## THE TASK
Please copy the records below word for word, from the line holding "340, 733, 349)" through the line holding "698, 1216, 706)", inclusive.

## DATA LISTING
....

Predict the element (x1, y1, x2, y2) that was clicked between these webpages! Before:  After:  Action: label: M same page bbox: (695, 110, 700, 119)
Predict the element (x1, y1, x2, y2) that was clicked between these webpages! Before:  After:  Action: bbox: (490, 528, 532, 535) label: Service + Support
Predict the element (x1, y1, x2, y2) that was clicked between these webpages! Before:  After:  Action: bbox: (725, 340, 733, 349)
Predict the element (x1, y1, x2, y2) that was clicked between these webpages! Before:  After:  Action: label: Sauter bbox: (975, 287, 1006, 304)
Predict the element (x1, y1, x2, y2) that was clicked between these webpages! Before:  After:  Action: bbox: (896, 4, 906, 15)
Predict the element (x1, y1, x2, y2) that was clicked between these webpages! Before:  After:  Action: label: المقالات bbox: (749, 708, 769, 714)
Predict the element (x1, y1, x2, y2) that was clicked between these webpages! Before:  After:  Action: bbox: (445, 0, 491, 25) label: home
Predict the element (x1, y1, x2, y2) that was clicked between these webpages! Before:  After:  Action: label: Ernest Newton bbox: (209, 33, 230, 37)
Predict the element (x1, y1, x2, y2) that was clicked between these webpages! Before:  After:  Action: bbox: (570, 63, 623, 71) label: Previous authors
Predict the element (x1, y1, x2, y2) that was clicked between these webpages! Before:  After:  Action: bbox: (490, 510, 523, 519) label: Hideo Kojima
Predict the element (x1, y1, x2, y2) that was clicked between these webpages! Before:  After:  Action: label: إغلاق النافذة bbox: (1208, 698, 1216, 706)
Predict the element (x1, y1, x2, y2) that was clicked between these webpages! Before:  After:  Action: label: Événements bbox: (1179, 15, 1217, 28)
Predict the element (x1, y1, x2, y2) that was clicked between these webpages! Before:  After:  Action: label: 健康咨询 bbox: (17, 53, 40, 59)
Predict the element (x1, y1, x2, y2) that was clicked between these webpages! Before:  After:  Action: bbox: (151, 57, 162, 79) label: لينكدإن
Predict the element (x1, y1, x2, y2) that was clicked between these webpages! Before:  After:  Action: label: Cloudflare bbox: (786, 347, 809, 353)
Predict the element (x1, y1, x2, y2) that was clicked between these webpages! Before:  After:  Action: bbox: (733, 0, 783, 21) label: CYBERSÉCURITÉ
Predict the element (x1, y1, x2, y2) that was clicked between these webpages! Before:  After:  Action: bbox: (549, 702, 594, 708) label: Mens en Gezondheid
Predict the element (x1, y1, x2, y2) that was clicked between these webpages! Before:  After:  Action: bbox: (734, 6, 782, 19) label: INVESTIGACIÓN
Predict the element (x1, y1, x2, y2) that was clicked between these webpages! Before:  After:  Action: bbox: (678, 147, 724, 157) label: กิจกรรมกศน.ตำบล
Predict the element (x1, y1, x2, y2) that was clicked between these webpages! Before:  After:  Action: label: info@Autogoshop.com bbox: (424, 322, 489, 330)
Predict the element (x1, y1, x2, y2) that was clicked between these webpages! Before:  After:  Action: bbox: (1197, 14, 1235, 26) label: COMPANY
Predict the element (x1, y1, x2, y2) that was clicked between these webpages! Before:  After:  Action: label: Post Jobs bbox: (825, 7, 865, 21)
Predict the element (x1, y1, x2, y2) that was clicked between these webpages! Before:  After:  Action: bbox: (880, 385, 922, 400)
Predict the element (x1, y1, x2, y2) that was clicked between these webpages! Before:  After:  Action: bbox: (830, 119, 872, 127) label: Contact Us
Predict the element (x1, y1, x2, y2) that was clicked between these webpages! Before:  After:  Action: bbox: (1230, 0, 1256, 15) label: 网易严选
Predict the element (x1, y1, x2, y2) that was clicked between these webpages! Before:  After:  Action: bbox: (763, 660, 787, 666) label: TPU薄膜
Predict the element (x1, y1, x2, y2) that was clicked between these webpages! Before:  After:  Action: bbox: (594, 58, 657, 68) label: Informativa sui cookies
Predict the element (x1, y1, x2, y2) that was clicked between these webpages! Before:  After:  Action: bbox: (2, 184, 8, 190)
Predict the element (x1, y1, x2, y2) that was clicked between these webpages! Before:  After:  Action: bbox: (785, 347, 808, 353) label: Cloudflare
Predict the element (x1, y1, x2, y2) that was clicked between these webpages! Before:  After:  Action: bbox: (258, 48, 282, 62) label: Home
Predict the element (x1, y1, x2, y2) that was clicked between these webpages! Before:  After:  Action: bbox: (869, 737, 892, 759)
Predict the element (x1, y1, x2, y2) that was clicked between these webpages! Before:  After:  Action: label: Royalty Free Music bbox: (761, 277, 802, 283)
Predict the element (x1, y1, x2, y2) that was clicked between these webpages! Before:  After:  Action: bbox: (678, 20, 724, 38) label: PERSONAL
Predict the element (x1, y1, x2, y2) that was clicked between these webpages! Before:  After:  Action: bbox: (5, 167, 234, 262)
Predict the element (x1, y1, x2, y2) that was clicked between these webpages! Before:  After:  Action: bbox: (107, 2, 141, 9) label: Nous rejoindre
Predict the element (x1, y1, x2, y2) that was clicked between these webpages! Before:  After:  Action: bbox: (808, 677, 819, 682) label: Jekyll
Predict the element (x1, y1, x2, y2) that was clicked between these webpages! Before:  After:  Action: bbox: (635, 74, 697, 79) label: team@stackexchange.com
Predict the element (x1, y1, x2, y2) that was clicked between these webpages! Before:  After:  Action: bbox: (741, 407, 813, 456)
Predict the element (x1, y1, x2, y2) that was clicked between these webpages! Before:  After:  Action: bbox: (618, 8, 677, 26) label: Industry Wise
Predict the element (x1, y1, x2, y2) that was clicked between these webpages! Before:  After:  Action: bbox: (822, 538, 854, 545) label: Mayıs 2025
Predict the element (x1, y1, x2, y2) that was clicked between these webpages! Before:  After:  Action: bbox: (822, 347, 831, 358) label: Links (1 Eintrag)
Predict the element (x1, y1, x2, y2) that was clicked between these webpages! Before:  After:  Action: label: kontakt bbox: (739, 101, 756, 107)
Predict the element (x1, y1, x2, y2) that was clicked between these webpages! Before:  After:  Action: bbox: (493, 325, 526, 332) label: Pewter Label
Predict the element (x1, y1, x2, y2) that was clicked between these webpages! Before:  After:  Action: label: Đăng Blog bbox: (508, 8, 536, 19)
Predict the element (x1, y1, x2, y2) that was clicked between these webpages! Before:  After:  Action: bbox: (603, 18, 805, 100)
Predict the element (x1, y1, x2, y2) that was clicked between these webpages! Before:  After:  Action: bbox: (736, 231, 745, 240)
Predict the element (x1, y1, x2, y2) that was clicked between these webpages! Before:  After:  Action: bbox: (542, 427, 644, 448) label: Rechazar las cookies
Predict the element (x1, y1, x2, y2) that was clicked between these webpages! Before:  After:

....

## ANSWER TO THIS PROBLEM
Predict the element (x1, y1, x2, y2) that was clicked between these webpages! Before:  After:  Action: bbox: (725, 340, 733, 349)
Predict the element (x1, y1, x2, y2) that was clicked between these webpages! Before:  After:  Action: label: Sauter bbox: (975, 287, 1006, 304)
Predict the element (x1, y1, x2, y2) that was clicked between these webpages! Before:  After:  Action: bbox: (896, 4, 906, 15)
Predict the element (x1, y1, x2, y2) that was clicked between these webpages! Before:  After:  Action: label: المقالات bbox: (749, 708, 769, 714)
Predict the element (x1, y1, x2, y2) that was clicked between these webpages! Before:  After:  Action: bbox: (445, 0, 491, 25) label: home
Predict the element (x1, y1, x2, y2) that was clicked between these webpages! Before:  After:  Action: label: Ernest Newton bbox: (209, 33, 230, 37)
Predict the element (x1, y1, x2, y2) that was clicked between these webpages! Before:  After:  Action: bbox: (570, 63, 623, 71) label: Previous authors
Predict the element (x1, y1, x2, y2) that was clicked between these webpages! Before:  After:  Action: bbox: (490, 510, 523, 519) label: Hideo Kojima
Predict the element (x1, y1, x2, y2) that was clicked between these webpages! Before:  After:  Action: label: إغلاق النافذة bbox: (1208, 698, 1216, 706)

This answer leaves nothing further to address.